У каждой песни, связанной с каким-либо событием, — своя история. Например, «Буранбай». Ее сюжет сохранился в форме баита. Этот баит был записан на дереве, по легенде, самим Буранбаем и затем был переписан. Слова легли на музыку, и теперь мы знаем этот баит как известнейшую песню. Многие народные песни зарождались как легенды.

Фольклор нужно не только издавать, но и изучать, сравнивать с другими науками.

Я жалею, что все не хватает времени перечитать сказки. Для меня кажется удивительным, что в них речь нередко идет о городах, ханских дворцах, о роскошной жизни правителей. И все это иногда слышишь от старого человека, который и современных-то городов не видел. Откуда это достоверное описание убранства, знание городских обрядов? Все это идет из глубины времен, о которых мы уже не помним.

Кстати, сейчас стали проводить конкурсы чтецов эпоса «Урал-батыр». Кому пришло в голову включать в конкурс переводы на разные языки? Когда-то для башкир это произведение было таким же священным, скажем осторожно, как Коран. Но никто не устраивает конкурсы чтецов того же Корана, переведенного на французский язык. Коран — это молитвы, и читать их нужно по-арабски, но ни в коем случае даже не по-башкирски. Это грех. То же в отношении «Урал-батыра». В нем важно все: звучание, интонация, мелодика любого слова — все это аура «Урал-батыра».

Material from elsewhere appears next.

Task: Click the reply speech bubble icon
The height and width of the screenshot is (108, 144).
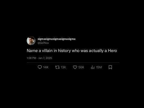Action: 40,67
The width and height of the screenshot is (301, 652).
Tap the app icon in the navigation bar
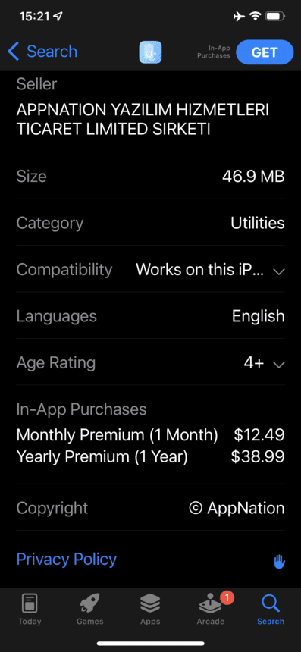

— Одно время вы работали журналистом. Чем журналист, по-вашему, отличается от писателя?

— Журналистика — это как скачки на сабантуях. Неважно, каким ты придешь, главное — ритм скачки. Когда я начинал работать, кстати, сначала на радио, я испытывал настоящий стресс. Еду по заданию, что-то обдумываю заранее, записываю — я на коне. Это такая мобилизация самого себя, которая по своей трудоемкости превосходит многие формы творческой работы. Писатель тоже едет на коне, но у него есть время посмотреть по сторонам.

— Вы один из авторов «Энциклопедии башкирской литературы». Какие, по-вашему, времена сейчас переживает национальная литература: подъем, спад?

— Мне кажется, все, что сейчас происходит в жизни, происходит и в литературе. Жизнь поставила писателей перед большими трудностями: в житейском плане, в идеологическом. Сейчас писателю трудно определиться с основной линией своего творчества, подобрать «ключик», чтобы написать о сегодняшнем дне. Это мучительный период. Выручает, может быть, обращение к какому-то другому времени. Поэзия — в более выигрышном положении: ведь поэт может выражать свое отношение к происходящему иносказательно. В башкирской прозе сейчас наметилась интересная тенденция: художественное исследование жизни суфиев. Например, это произведения Лиры Якшибаевой, написавшей целый цикл произведений о провидцах, целителях. Это та часть культуры прошлого, которая, пройдя сквозь советское время, оказалась востребована в новой жизни, когда столь сильно стремление к духовному возрождению.